Home insurance premiums in Canada often increase every year due to a combination of individual, regional, and industry-wide factors. Below is a comprehensive breakdown of why home insurance rates go up, along with a list of contributing factors, and strategies to reduce your premium:
Labour and material costs increase annually.
Higher costs to rebuild a home mean insurers need to adjust premiums to reflect accurate replacement value.
Wildfires, floods, storms, earthquake, and extreme weather events are on the rise both locally and globally.
These increase the number and cost of claims, particularly in affected provinces (e.g., B.C., Alberta, Ontario).
If you have made one or more claims, insurers may increase your premium or apply surcharges.
Insurance companies buy reinsurance to protect themselves. When global disasters increase, reinsurers charge more — costs passed on to you.
Certain neighbourhoods become higher-risk due to increased crime, aging infrastructure, or flood risk zones.
A high claim rate in your geographic area may also have an indirect impact on your renewal premium.
Changes in provincial insurance regulations or tariffs on construction materials can drive up costs.
Insurance companies automatically increase your personal contents coverage slightly to ensure it keeps pace with inflation.

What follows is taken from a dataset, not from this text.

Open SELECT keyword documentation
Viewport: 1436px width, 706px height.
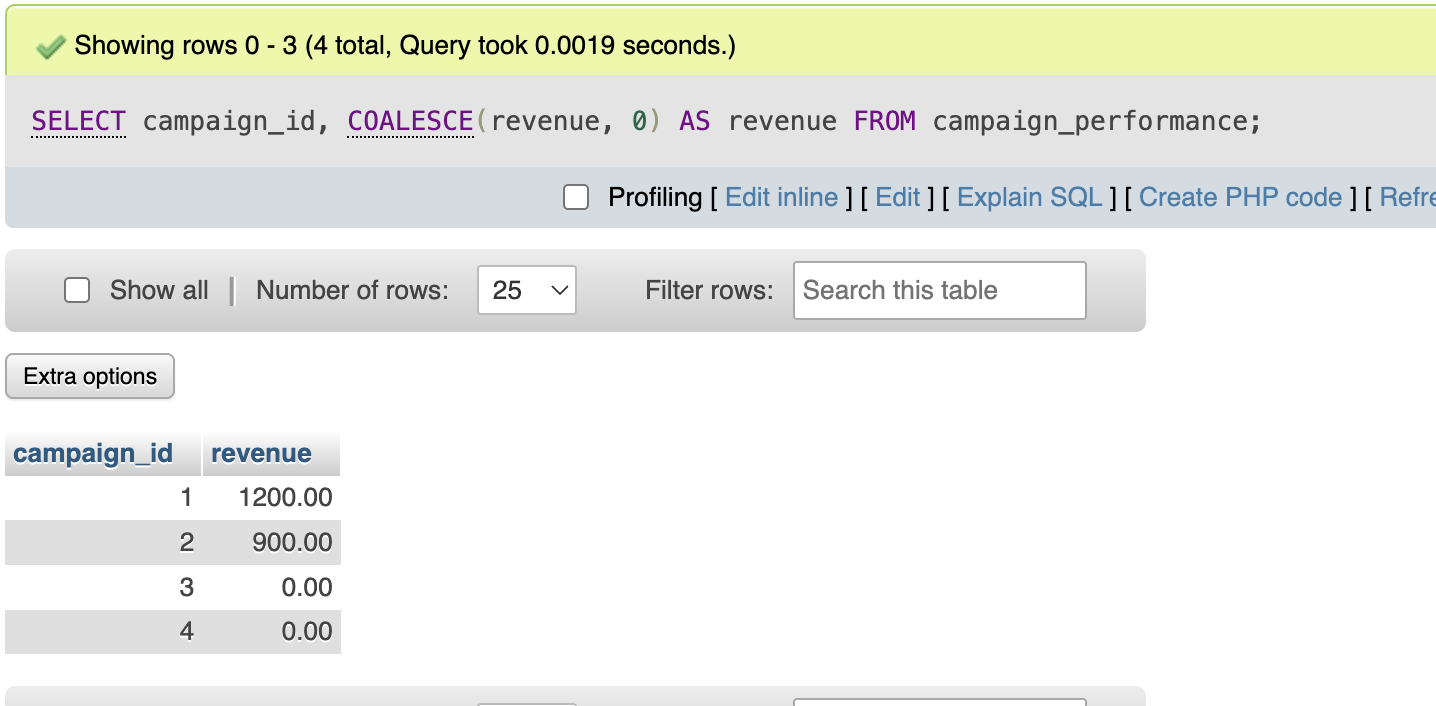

The insurance company may have initially underpriced the policy—particularly in the first year—making the renewal appear to be a substantial increase, when in fact the updated premium is still below the average market rate.
Raising your deductible from $1,000 to $2,500 can lower your premium.
Most insurers outside of B.C. offer discounts of 5–20% if you bundle home and auto policies.
Avoid filing small claims. Long claims-free history often results in loyalty or claims-free discounts.
Monitored alarm systems, tank-less hot water tank, and water leak sensors can lower risk and potentially reduce premiums.
Consider working with a trusted broker to compare quotes from multiple insurers each year.
In BC and other provinces where credit scores are considered, a good credit rating can lower your premium.
A history of non-payment cancellations can lead to higher rates or reduced insurability.
Continuous insurance history can help reduce your premium.
Make sure you're not over-insured or paying for coverage you don’t need (e.g., jewelry you no longer own or an excessive amount of strata deductible coverage you no longer require).
Due to the various factors that influence home insurance renewal premiums, it’s recommended to work with a trusted broker to review your current policy, make adjustments accordingly, or even obtain new quotes to potentially find a more competitive rate for you.